Before the invention of the cash register, few business owners actually knew if their restaurant or store was operating at a profit or a loss. The invention of cash registers and point of sale systems ushered in a new era of restaurateurs using analytics and information to produce profits in commerce businesses.
The innovation of restaurant technology has become critical to the industry as food, beverages, and labor costs account for 50-75% of total restaurant costs.
Insights gained from point-of-sale systems, such as restaurants sales, payroll reports, labor costs, peak business hours, and frequent customers, are critical for owners to effectively manage costs and increase profits.
With the modern restaurant POS system becoming a necessity, restaurant technology has come a long way from the humble beginnings of the cash register in the late 19th century.
Let’s take a trip down memory lane and look at the history of restaurant technology:
Invention of the Cash Register
Early developments to calculators throughout the 19th century led to the invention of the first working, mechanical cash register in 1883, named the “Incorruptible Cashier,” by James Ritty. These brass-encased machines used metal taps with denominations that indicated the amount of the item and could to sum up the total cash values of the sale.
In 1884, John H. Patterson bought the patent and company from James Ritty for $6,500 after testing several of the machines in his own store. Patterson changed the company name to the National Cash Register Company, which became the most successful cash register company from the late 1800s and led the push to create more secure and reliable machines.
Throughout the 1900s, electronic innovation in cash registers made stealing more difficult as well as made commerce easier and more profitable for business owners.

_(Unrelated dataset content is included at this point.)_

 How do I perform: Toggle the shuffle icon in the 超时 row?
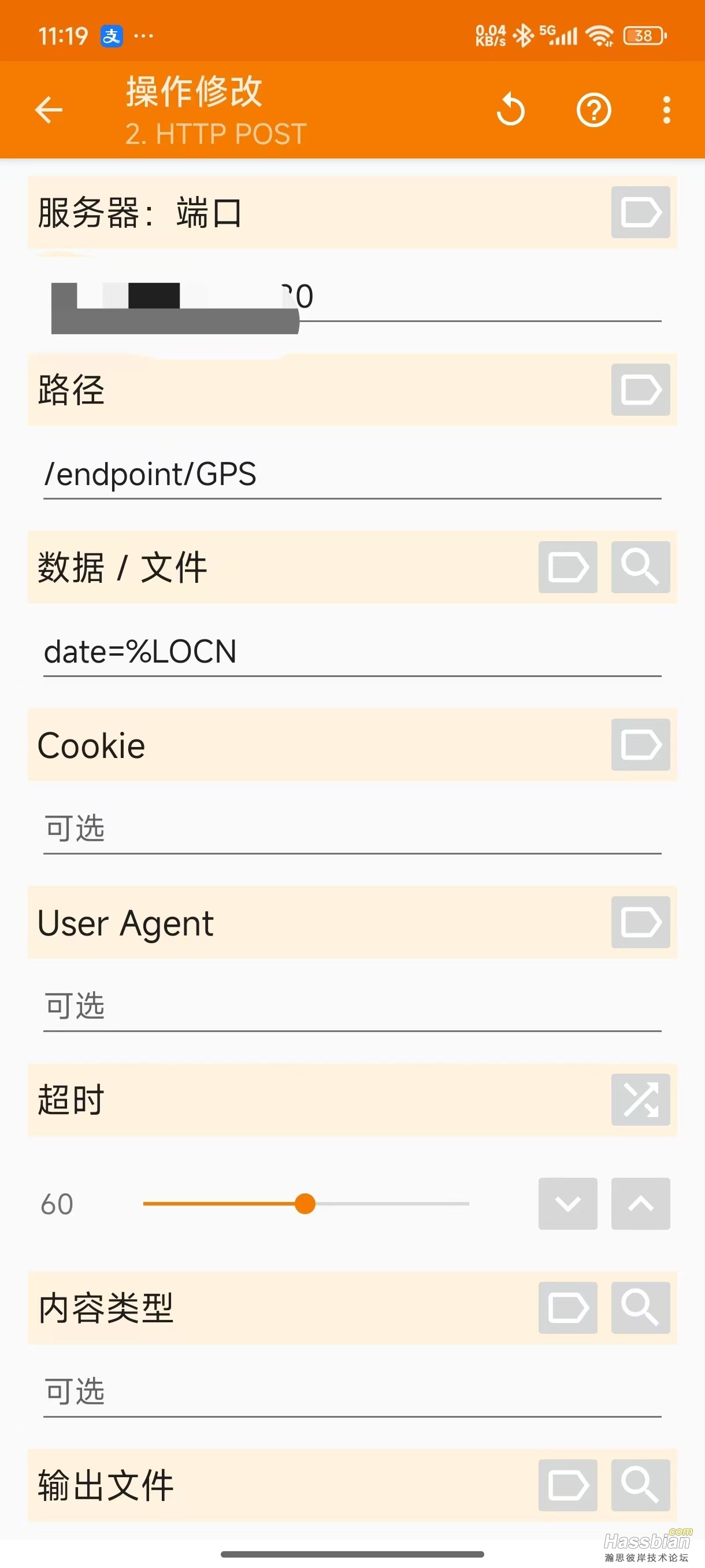point(640,1099)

Invention of the POS System
The electrical calculator and simple computer innovation of the mid to late 1900s led inventors and manufacturers to develop the first point of sale system. The uptick in plastic payments led many restaurants to switch to digital POS hardware that was able to process credit and debit card payments.

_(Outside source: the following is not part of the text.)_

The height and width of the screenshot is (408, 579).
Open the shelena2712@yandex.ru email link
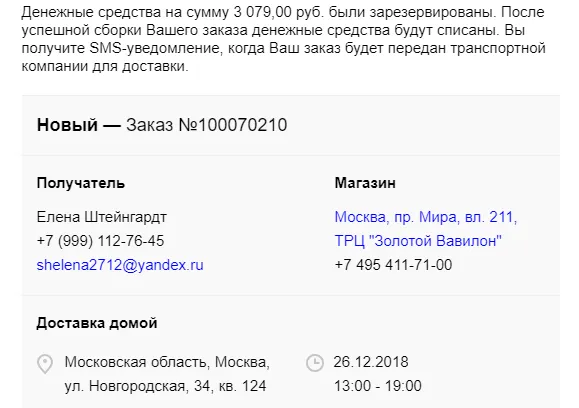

These systems enabled business owners to automatically record each sale, allowing them to analyze sales data, take inventory, and adjust buying decisions.
New generations of POS systems began to include touch screens, mobile card readers, and shared terminals integrated with accounting systems. Now, these systems are increasingly web-enabled, so owners and managers can track sales and inventory remotely.
The Future of POS
Though the POS system has radically changed and revolutionized in the past, society is moving toward mobile payment systems. Apple Pay, Google Wallet, and PayPal mobile payment options are persuading many consumers to pay differently than the traditional plastic or cash. These options are supported by some POS vendors already, but will likely be adopted industry-wide to strengthen security and protect customer data.
The next generation of technology will aim to help restaurants better connect with customers, sell suggested products and services, and reach more potential customers through mobile devices. Many vendors are already moving in this direction by capturing data about customer preferences, ordering history, and using this data to create more informed marketing campaigns. This information could also be used to personalize receipts or create suggestive selling ideas.
Handheld tableside tablets are also becoming a common POS addition. These tablets allow cashiers and servers to take customers’ orders from anywhere in the restaurant and are integrated with the POS software tracking total sales and inventory.
Restaurant technology has come a long way since the late 1800’s. Innovations ushered in a new generation of point of sale systems with detailed business insights and add-on options like mobile ordering, mobile payment, and suggestive marketing.
With the help of modern technology, owners and managers can now make more informed staffing, buying, marketing, and business decisions to drive restaurant profits.